Problem details –
Make an exact copy of the records, with the pictures left out.

-*-

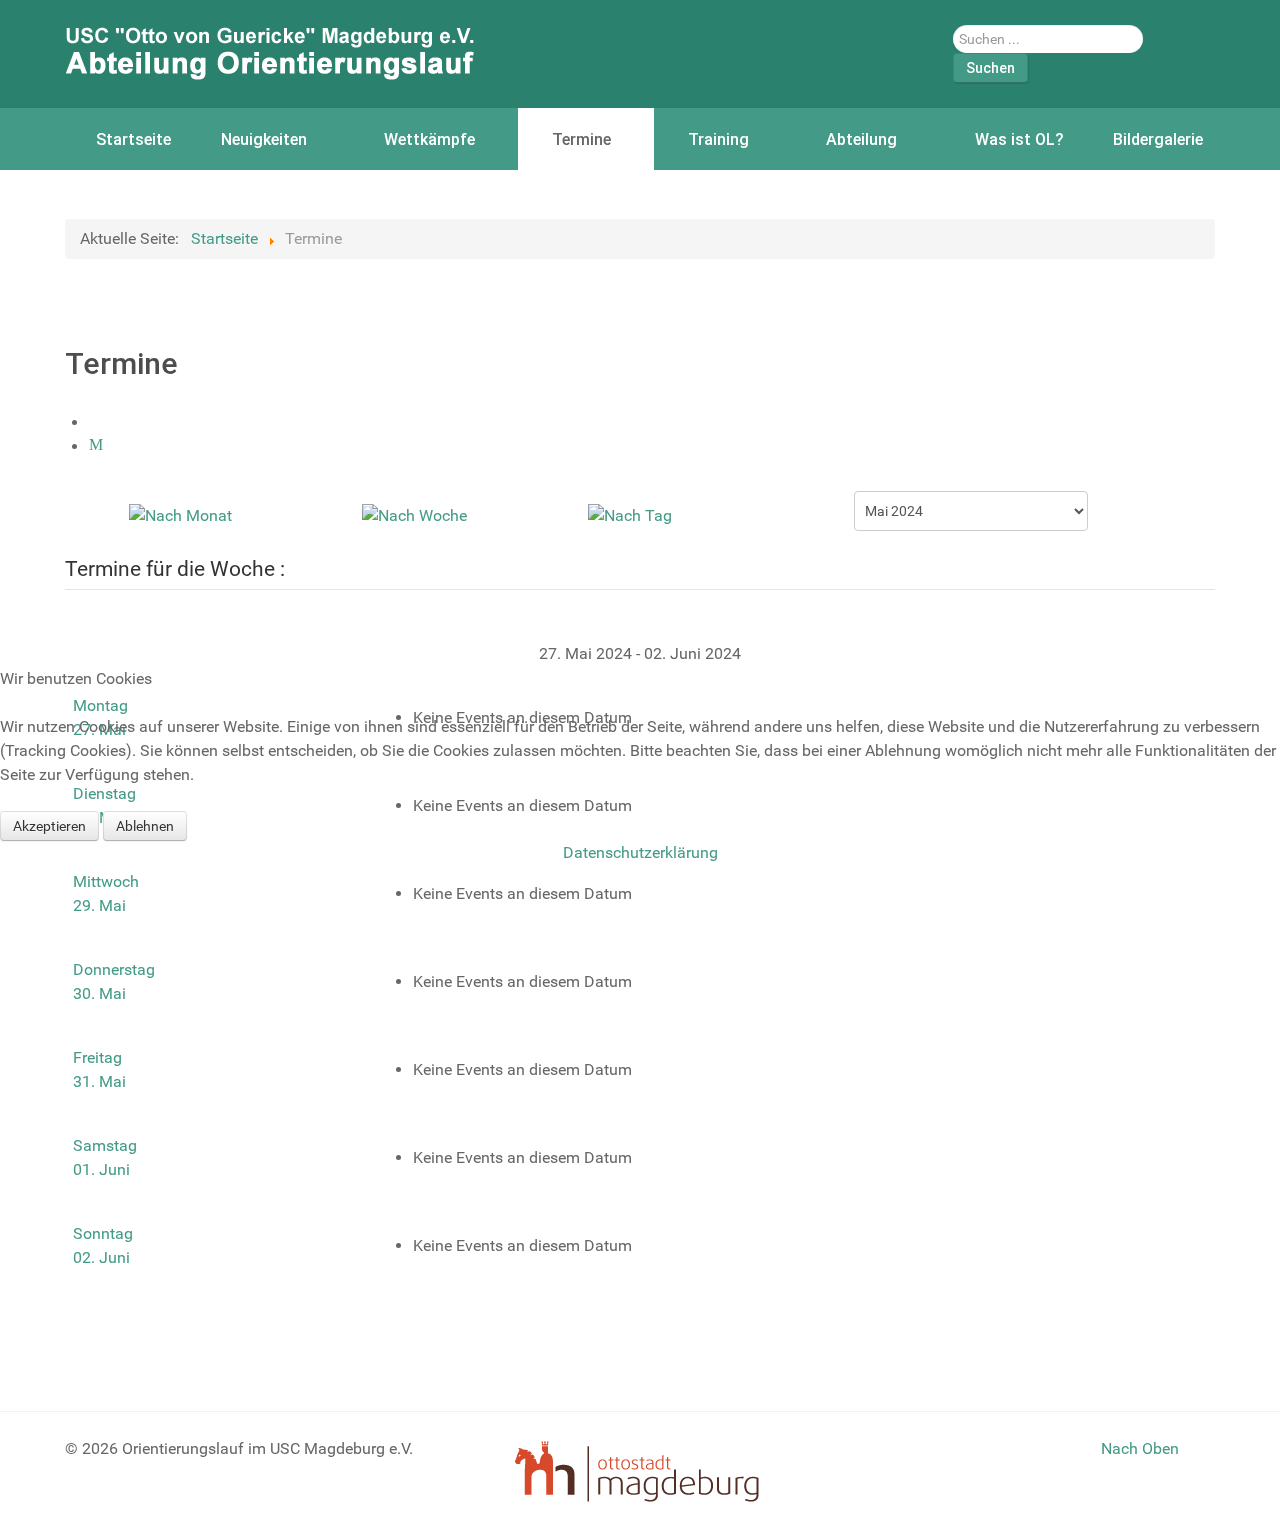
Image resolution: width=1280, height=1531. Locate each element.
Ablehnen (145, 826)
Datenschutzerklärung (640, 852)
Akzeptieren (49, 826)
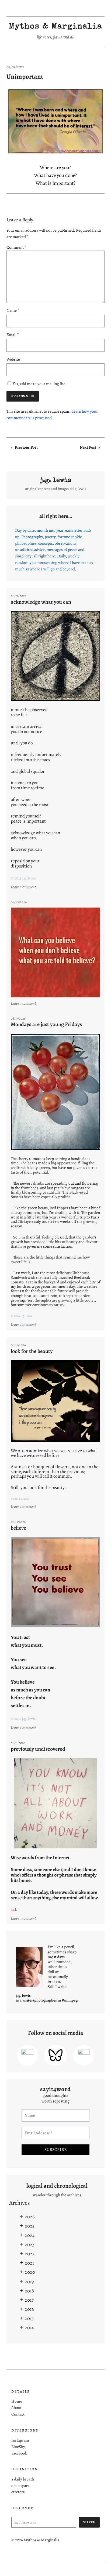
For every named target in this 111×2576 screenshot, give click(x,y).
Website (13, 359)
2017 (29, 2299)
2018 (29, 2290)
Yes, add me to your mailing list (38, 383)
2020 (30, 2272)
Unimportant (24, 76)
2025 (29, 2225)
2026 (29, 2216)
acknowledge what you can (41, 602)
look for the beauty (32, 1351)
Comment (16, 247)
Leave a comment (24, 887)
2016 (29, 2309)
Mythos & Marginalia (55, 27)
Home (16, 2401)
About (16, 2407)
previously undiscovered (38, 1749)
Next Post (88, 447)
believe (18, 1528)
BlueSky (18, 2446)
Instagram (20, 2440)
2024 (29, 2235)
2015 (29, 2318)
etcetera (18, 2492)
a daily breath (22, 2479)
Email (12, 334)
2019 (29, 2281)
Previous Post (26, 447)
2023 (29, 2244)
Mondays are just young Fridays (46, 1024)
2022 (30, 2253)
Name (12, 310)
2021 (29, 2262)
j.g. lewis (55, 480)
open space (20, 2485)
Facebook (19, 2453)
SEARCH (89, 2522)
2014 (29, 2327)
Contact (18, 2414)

-*-

Exercise output –
Image resolution: width=1280, height=1531. Locate each element.
Ablehnen (145, 826)
Datenschutzerklärung (640, 852)
Akzeptieren (49, 826)
For every named target in this 111×2576 screenshot, give click(x,y).
Website (13, 359)
2017 (29, 2299)
2018 (29, 2290)
Yes, add me to your mailing list (38, 383)
2020 (30, 2272)
Unimportant (24, 76)
2025 (29, 2225)
2026 (29, 2216)
acknowledge what you can (41, 602)
look for the beauty (32, 1351)
Comment (16, 247)
Leave a comment (24, 887)
2016 (29, 2309)
Mythos & Marginalia (55, 27)
Home (16, 2401)
About (16, 2407)
previously undiscovered (38, 1749)
Next Post (88, 447)
believe (18, 1528)
BlueSky (18, 2446)
Instagram (20, 2440)
2024 (29, 2235)
2015 (29, 2318)
etcetera (18, 2492)
a daily breath (22, 2479)
Email (12, 334)
2019 (29, 2281)
Previous Post (26, 447)
2023 (29, 2244)
Mondays are just young Fridays (46, 1024)
2022 (30, 2253)
Name (12, 310)
2021 (29, 2262)
j.g. lewis (55, 480)
open space (20, 2485)
Facebook (19, 2453)
SEARCH (89, 2522)
2014 (29, 2327)
Contact (18, 2414)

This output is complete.